Environmental irradiance regulates multiple aspects of physiology and behavior that enable an organism to exploit both predictable and stochastic changes in the light environment (Foster, 2002). For example, mice segregate their 24-h activity/rest cycle by synchronizing (entraining) an endogenous circadian clock and by using light to acutely suppress activity (negative masking; Mrosovsky et al., 2001; Foster, 2002). The discovery that some responses to irradiance persist in the absence of the rods and cones (Freedman et al., 1999; Lucas et al., 1999; Mrosovsky et al., 2001) provided the conceptual framework for the discovery of a sub-set of photosensitive retinal ganglion cells (pRGCs) that express the photopigment melanopsin in rats (Provencio et al., 1998; Berson et al., 2002) and mice (Sekaran et al., 2003). It has become clear that responses to environmental irradiance are mediated by both rods/cones and pRGCs. For example, pupil constriction is regulated by the rods/cones at low irradiances, whilst full constriction under bright light is dependent upon melanopsin (Lucas et al., 2003).
Many vertebrates show a modulation of cardiovascular output in response to light, often as a result of altered metabolic demand with changes in activity levels (Tankersley et al., 2002). However, two studies in anesthetized and immobile mice suggest a direct photoreceptive regulation of cardiovascular output (Mutoh et al., 2003; Barnard et al., 2004). These responses to light were absent in anesthetized mice lacking functional rods and cones (rho−/−cng3A−/−), suggesting that the melanopsin pRGCs provide little or no contribution to this task (Barnard et al., 2004). In this regard the modulation of heart rate differs from all other irradiance detection responses characterized to date. However, these results from anesthetized mice may not truly reflect the natural physiology of the animal. For example, both visual pathways and cardiovascular responsiveness can be affected by anesthesia (Baldridge, 1996; Chaves et al., 2001). Furthermore, cardiovascular activity is also regulated to meet the demands of specific behaviors and activity states (Dampney et al., 2002). The imposed immobility produced by anesthesia might also suppress such behavioral components of the light response.

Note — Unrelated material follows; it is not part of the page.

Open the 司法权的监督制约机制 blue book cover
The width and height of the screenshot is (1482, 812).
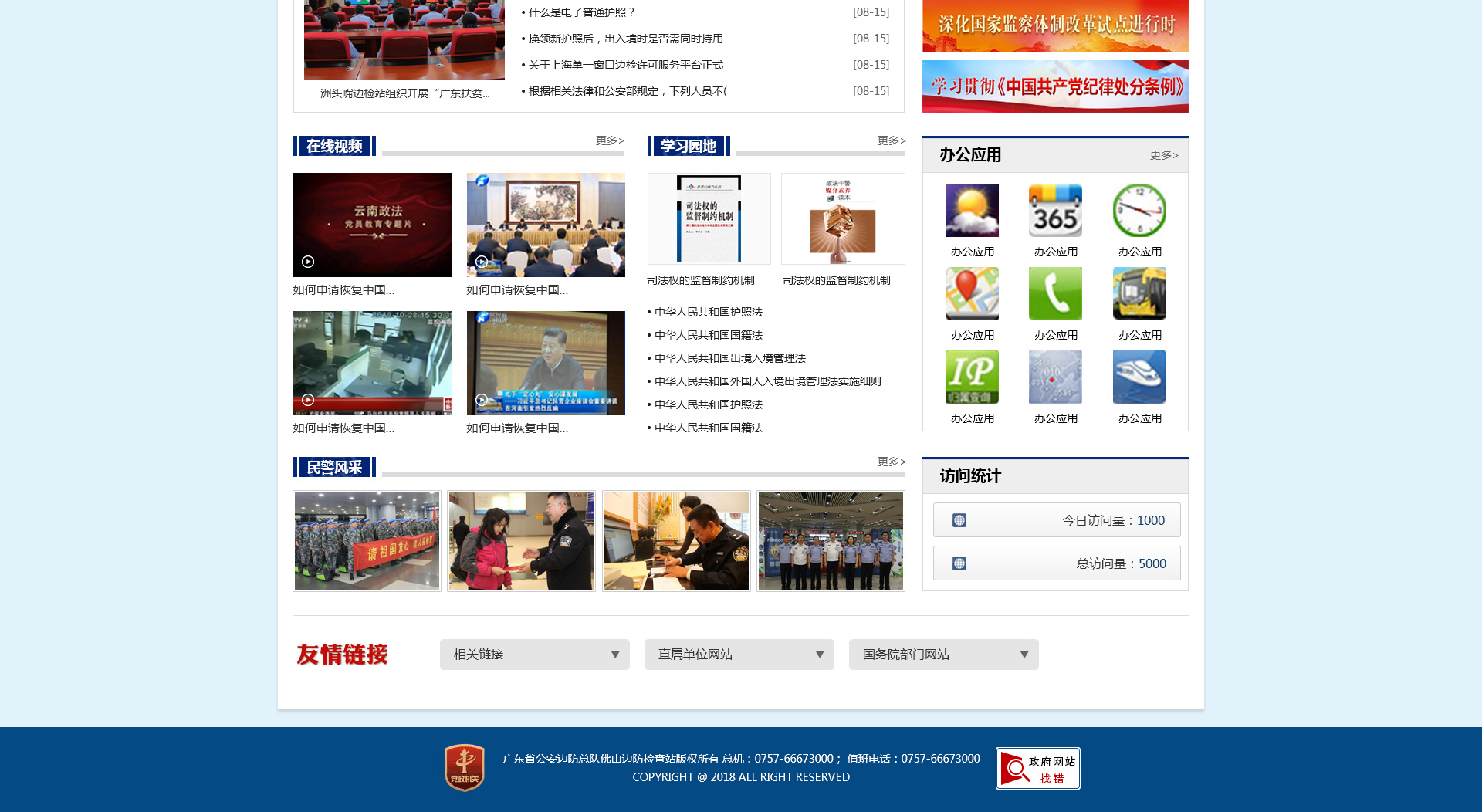709,219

The primary aims of this study were to investigate the modulation of heart rate and locomotor activity by light in unanesthetized animals during the mid-activity and mid-rest phase, and to determine the contribution of rods/cones and melanopsin pRGCs in this response. To this end, we recorded both locomotor activity and heart rate in unrestrained mice using implanted radiotelemetry transmitters. Responses of mice to light were assessed within their home-cage and free from extraneous stimuli. To isolate the photoreceptors contributing to these irradiance detection tasks, responses to light were measured in a mouse model lacking all rod and cone photoreceptors (rd/rd cl) and compared with wild-type controls.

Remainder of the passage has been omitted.